Genotype imputation has become a vital tool for geneticists, enabling cost-effective inference of complete genome sequences from partial data like SNP arrays or low-pass WGS. This technique boosts statistical power in association studies, refines fine-mapping, and resolves compatibility issues across different platforms.
Genotype imputation relies on two key elements; the haplotype reference panel (HRP) and the imputation algorithm. The literature surrounding genotype imputation has historically focused mainly on the imputation algorithm, with a typical comparative study investigating the relative performance of various imputation algorithms while holding the reference panel constant. However, the role of the reference panel itself on overall imputation performance is equally, if not more, important than the choice among the many high-performing algorithms. Even though it is intuitive that the quality of a reference panel should play a role in the accuracy of imputation, it has remained unclear to what extent common errors during panel creation (e.g., genotyping and phase error) lead to suboptimal imputation performance.
A recent preprint from the Gencove data science team dives into how common errors in reference panels impact imputation accuracy and the interplay between the two across a spectrum of sequencing coverages.
To understand this impact the team introduced variations in the reference panel by inducing varying degrees of 1) phase errors, 2) genotyping errors, and 3) by randomly pruning variants from the panel. They performed imputation on genetic data from diverse individuals at varying sequencing coverages (0.5x, 1.0x, and 2.0x) using the perturbed reference panels.
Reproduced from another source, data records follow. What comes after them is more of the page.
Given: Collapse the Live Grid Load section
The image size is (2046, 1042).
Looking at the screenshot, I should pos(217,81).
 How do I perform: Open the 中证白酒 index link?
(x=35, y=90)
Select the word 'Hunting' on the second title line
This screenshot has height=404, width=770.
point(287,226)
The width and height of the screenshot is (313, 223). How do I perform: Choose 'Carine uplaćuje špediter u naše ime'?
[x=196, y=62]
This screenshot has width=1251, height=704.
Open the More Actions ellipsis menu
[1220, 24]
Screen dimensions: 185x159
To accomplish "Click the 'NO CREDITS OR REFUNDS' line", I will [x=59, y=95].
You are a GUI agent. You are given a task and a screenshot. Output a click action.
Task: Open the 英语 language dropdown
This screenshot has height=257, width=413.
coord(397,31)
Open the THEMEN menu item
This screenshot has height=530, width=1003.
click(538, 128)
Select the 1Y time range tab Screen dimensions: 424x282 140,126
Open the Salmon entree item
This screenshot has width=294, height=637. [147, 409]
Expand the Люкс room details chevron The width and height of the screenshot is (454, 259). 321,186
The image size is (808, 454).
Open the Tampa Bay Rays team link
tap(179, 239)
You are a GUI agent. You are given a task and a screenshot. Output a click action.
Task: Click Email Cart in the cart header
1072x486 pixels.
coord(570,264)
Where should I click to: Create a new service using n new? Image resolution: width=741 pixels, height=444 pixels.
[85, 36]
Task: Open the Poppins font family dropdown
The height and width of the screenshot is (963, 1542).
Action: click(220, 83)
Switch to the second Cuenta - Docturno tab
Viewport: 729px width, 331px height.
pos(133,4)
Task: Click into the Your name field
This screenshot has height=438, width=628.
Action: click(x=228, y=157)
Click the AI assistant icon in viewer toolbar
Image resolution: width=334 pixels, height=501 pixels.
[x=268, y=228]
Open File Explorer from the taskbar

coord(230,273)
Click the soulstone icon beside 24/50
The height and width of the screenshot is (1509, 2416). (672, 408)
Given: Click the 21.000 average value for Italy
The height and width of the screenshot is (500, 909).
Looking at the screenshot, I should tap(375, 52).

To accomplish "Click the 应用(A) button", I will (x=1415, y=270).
The evaluation was conducted using the r^2 metric for the entire cohort as well as subsets stratified by ancestry.
Genotype error has the greatest impact on imputation accuracy
Imputation accuracy was observed to be highly sensitive to phase and genotype errors, particularly at lower allele frequencies, with genotype error having the greatest impact. While the density of the reference panel, within the evaluated range, exhibited a relatively marginal effect on accuracy. Additionally, the sensitivity of accuracy to perturbations decreased with increasing sequencing coverage due to the additional read evidence present in higher coverage sample.